* _What this task involves_:
Only the lines below starting at the one containing "Viewport: 1568px width, 713px height." and ending at the one containing "Task: Select the RGB" belong in the answer, each copied exactly.

(Stored data entries)
□ □ □ □ □

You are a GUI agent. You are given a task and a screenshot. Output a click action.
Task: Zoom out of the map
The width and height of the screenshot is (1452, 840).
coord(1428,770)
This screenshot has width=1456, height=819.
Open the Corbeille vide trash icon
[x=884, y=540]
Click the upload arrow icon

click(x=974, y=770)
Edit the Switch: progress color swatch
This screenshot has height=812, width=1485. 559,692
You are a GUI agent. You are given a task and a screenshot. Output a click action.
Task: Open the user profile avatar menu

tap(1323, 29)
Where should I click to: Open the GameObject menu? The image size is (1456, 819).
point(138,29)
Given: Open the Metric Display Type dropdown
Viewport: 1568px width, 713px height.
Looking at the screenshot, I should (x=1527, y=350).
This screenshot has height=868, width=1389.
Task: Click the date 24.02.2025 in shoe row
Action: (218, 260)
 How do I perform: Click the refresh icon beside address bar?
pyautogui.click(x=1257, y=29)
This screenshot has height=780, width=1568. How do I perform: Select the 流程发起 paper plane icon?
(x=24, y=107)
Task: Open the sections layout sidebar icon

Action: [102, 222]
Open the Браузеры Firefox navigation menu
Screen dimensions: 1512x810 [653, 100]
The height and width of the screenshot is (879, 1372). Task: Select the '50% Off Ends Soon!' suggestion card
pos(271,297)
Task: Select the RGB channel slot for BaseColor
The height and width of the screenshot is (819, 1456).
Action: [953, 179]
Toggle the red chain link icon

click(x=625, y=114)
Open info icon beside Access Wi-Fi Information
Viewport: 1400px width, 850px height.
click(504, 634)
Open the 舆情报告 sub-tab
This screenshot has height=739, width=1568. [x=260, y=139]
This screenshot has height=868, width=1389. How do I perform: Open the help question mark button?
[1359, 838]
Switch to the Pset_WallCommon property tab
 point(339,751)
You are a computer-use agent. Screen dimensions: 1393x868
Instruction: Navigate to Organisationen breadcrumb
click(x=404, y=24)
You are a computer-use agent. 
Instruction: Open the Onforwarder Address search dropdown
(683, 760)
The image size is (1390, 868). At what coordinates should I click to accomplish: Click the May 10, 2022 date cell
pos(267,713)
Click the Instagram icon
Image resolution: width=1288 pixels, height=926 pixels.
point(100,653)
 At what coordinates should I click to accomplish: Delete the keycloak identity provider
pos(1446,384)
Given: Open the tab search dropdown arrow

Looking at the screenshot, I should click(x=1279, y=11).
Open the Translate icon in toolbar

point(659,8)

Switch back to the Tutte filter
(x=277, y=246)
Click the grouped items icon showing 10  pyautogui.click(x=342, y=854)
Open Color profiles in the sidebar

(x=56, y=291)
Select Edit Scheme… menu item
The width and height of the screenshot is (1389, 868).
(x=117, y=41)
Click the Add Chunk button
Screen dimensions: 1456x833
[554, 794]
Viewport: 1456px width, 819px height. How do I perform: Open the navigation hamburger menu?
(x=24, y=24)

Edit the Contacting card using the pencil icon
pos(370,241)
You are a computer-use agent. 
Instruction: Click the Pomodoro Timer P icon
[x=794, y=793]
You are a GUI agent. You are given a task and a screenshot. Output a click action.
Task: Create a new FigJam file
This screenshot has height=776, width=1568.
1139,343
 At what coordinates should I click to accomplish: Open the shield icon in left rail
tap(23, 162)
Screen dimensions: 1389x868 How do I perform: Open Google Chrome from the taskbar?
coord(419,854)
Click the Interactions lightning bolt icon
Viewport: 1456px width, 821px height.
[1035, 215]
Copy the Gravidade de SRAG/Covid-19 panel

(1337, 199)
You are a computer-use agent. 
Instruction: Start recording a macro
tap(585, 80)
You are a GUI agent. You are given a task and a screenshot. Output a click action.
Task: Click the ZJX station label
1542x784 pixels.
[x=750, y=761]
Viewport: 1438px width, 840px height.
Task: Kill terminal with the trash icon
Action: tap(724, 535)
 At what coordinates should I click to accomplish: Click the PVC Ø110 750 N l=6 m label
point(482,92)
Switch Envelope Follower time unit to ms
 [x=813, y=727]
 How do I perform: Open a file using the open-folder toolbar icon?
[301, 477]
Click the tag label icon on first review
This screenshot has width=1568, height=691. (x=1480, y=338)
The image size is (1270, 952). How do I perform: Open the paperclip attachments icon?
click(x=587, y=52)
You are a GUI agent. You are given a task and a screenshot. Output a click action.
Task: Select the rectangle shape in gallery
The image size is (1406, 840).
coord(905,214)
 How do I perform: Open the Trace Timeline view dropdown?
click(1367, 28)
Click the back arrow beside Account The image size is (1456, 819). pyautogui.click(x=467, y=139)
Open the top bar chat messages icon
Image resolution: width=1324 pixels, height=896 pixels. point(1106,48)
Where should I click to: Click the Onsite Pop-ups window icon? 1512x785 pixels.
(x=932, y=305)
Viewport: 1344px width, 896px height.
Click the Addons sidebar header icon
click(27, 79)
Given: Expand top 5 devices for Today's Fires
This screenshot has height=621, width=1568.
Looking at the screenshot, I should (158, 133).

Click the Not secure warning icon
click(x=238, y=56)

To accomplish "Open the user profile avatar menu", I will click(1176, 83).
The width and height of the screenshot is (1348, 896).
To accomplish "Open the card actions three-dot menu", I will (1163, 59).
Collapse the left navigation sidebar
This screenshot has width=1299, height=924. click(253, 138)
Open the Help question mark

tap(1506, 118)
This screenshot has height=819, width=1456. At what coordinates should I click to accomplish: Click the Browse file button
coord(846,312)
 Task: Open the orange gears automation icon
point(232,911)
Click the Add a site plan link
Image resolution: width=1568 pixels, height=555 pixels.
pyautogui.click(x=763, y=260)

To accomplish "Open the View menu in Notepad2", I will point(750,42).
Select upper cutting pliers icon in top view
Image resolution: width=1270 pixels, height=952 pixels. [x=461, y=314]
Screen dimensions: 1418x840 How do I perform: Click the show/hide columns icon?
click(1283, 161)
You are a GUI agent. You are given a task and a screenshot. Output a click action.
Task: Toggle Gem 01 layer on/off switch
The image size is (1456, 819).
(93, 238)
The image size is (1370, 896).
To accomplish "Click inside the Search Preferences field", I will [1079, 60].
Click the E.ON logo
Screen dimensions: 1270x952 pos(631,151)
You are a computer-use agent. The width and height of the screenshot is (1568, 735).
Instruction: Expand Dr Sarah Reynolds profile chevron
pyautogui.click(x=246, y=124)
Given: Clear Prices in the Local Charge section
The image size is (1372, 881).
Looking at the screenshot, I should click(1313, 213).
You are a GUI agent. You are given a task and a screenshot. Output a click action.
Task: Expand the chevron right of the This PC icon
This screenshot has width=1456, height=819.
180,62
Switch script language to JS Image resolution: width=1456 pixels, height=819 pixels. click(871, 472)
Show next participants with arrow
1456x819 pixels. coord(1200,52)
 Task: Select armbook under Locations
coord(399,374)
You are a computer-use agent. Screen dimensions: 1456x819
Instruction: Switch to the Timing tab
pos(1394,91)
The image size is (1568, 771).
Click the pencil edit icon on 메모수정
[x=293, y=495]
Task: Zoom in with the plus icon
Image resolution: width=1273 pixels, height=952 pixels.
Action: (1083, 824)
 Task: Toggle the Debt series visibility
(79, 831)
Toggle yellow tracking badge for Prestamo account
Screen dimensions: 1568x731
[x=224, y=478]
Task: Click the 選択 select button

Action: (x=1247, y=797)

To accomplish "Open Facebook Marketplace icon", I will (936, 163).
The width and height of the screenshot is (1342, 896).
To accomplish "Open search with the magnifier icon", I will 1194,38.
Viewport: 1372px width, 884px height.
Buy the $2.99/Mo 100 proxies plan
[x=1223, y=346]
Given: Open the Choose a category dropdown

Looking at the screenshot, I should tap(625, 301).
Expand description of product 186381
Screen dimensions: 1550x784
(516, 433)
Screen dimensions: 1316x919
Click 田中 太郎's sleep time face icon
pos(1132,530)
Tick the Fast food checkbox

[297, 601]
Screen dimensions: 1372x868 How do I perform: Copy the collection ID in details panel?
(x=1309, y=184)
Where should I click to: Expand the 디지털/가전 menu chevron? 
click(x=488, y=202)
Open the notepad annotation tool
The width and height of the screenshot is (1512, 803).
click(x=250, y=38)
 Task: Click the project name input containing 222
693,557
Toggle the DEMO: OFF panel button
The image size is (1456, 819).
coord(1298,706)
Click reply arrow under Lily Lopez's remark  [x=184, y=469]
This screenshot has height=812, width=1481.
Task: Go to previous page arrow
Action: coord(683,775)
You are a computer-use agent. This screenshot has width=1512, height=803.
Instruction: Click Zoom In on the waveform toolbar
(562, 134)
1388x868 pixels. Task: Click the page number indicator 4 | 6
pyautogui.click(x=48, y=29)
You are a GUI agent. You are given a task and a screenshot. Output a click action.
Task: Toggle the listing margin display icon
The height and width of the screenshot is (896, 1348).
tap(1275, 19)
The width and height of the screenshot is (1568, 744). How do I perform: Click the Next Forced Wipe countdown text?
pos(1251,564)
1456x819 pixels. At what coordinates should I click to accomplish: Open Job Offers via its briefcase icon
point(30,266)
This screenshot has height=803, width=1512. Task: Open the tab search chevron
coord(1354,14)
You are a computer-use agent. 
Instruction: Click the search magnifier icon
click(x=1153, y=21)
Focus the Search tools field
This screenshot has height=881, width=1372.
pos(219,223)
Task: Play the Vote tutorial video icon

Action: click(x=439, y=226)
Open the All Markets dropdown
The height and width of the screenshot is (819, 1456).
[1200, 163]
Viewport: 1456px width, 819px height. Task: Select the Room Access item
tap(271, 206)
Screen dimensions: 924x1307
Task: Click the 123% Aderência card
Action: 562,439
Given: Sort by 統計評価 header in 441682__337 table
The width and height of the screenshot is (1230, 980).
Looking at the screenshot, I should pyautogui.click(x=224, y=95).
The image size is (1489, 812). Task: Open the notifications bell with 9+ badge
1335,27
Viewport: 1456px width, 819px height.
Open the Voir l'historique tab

□ □ □ □ □

* _Task response_:
Viewport: 1568px width, 713px height.
Looking at the screenshot, I should (x=1527, y=350).
This screenshot has height=868, width=1389.
Task: Click the date 24.02.2025 in shoe row
Action: (218, 260)
 How do I perform: Click the refresh icon beside address bar?
pyautogui.click(x=1257, y=29)
This screenshot has height=780, width=1568. How do I perform: Select the 流程发起 paper plane icon?
(x=24, y=107)
Task: Open the sections layout sidebar icon

Action: [102, 222]
Open the Браузеры Firefox navigation menu
Screen dimensions: 1512x810 [653, 100]
The height and width of the screenshot is (879, 1372). Task: Select the '50% Off Ends Soon!' suggestion card
pos(271,297)
Task: Select the RGB channel slot for BaseColor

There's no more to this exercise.